Within hours of arrival, our group was fascinated to find the inventor herself taking a can of flavored sparkling water, chugging a few sips, and then topping it off with her favorite brand of almond milk creamer. That’s it…painfully and almost comically simple, yet so smart.
Of course, this is a less sweet, dairy-free alternative to a traditional Italian cream soda, which is made with club soda, crushed ice, sugary syrup, and two kinds of cream (heavy and whipped). Syrup flavors can even be tailored to individual preferences, ranging from fruit and nuts to chocolate and vanilla.
Anyone is, by all means, welcome to use a sweet base (or even a sweetened creamer) to preserve its integrity, but Svendsen’s lighter beverage proved to be a hit with everyone as both a refreshing quencher during laborious outdoor activities and a creative departure from basic bubbly H2O.
When asked about her beloved brew, Svendson said “once the flavored sparkling water trend hit, I had to figure out a quick and convenient way to enjoy it along with everyone else.”
This foray into beverage ingenuity came as no surprise for the busy mom, who revealed that she forgoes caffeinated beverages in favor of sparkling water.
“We love to be outdoors and in remote locations, so running into a local coffee shop to get an Italian soda isn’t a reality in my world, “ she said.
“I also don’t love carbonation. So a bit of creamer jazzes it up for me, cuts the fizz, and creates something magical.”
Svendsen has even become a bit of a tailgate barista: She keeps a variety of flavored sparkling waters in her SUV’s cooler so that friends and family members can enjoy the summertime sipper during sporting events and neighborhood get-togethers.

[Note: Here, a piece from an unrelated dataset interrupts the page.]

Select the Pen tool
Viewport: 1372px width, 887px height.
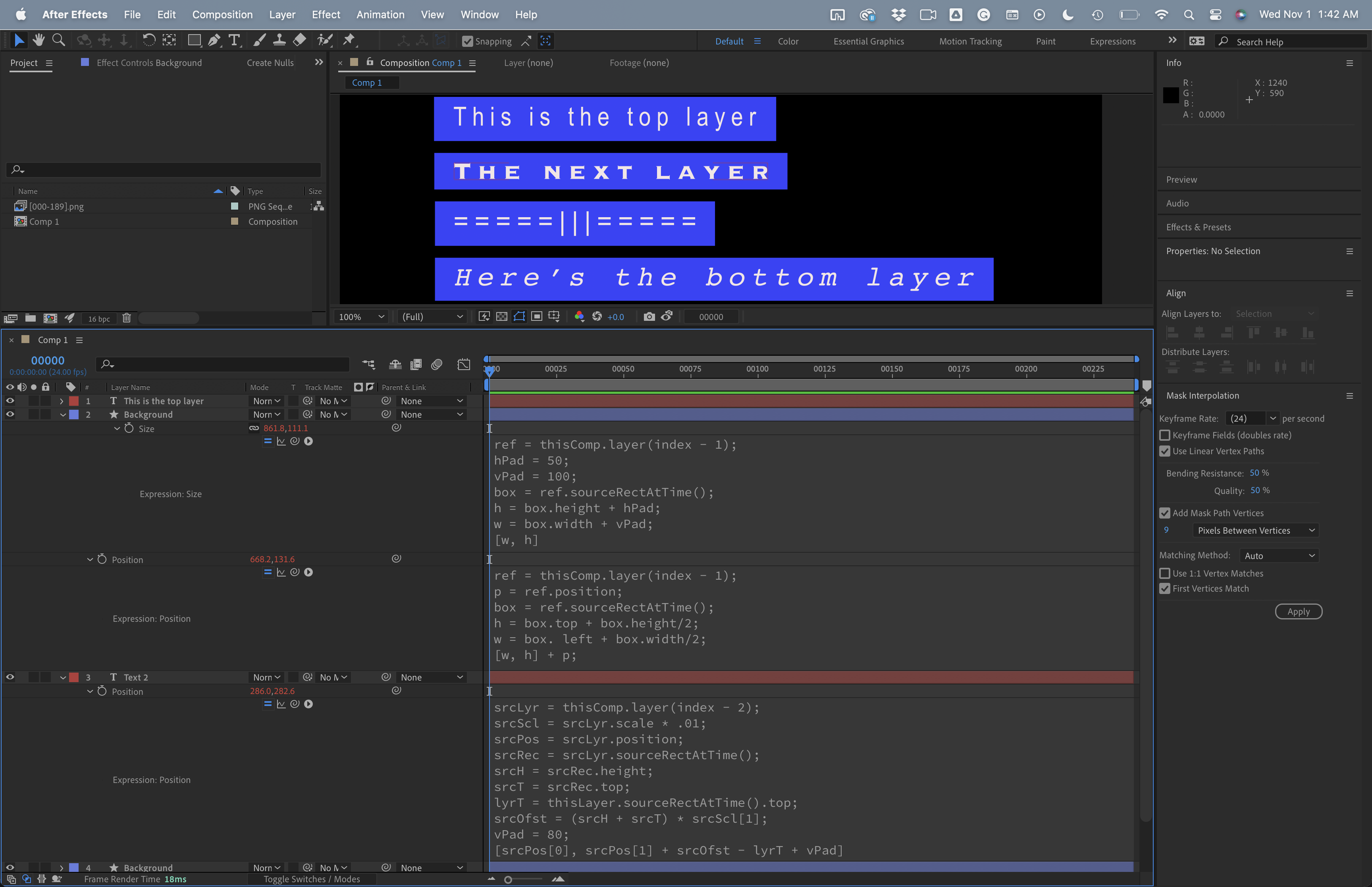[214, 40]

But what are her preferred cans and bottles? Waterloo’s black cherry with any almond milk-based creamer.
“LaCroix is most readily available where I live, so I drink a fair amount of that, too, and typically a berry flavor with a vanilla creamer,” she divulged. “I [also] recently discovered Evian’s sparkling water and I enjoy some vanilla creamer in their grapefruit basil flavor. Coffeemate’s Natural Bliss almond creamer or an oat creamer pour in beautifully.”

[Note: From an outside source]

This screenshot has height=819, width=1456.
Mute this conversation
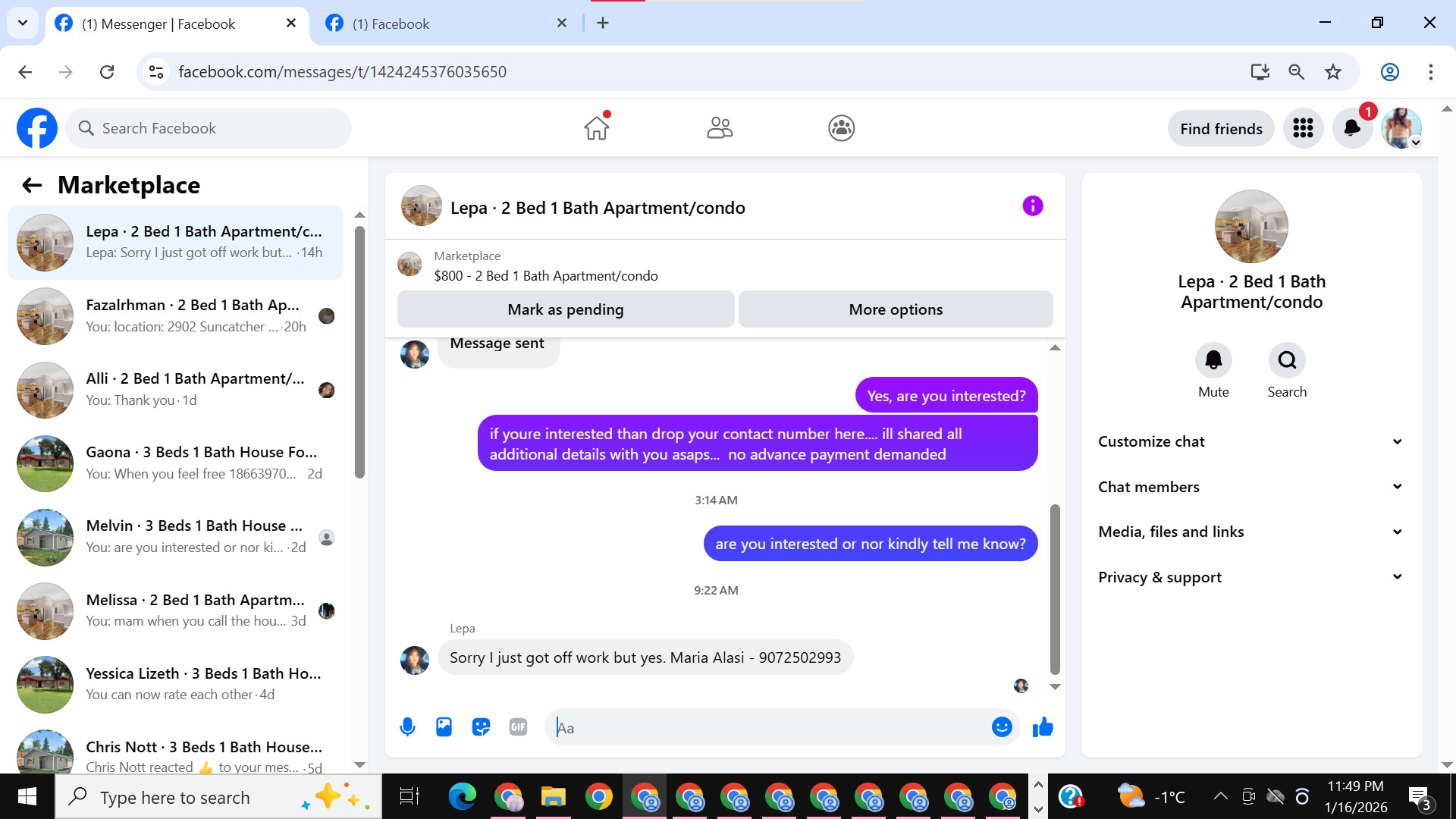pos(1213,360)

Of course, I had to ask the South Dakota expert for her favorite regional dish (Italian cream soda and the former Sunshine State don’t quite go hand in hand when it comes to local food and drink culture).
“Chislic,” she shared without hesitation. “Oh my gosh — it’s pure magic and a very ‘South Dakota thing’ that is delightful.”

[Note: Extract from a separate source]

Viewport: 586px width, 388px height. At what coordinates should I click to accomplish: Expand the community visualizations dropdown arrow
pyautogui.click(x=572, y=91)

“Chislic was first mostly found in southeastern South Dakota and was traditionally made with lamb. Today, it is found in bars across the state and is typically beef,” she added, describing the state’s signature skewer. “The best correlation is steak tips. The meat is in small bite-sized pieces, highly seasoned, and cooked (typically fast-fried or grilled) quickly to remain tender. People often dip it in either a steak sauce, ranch (because hello, Midwest), or aioli.”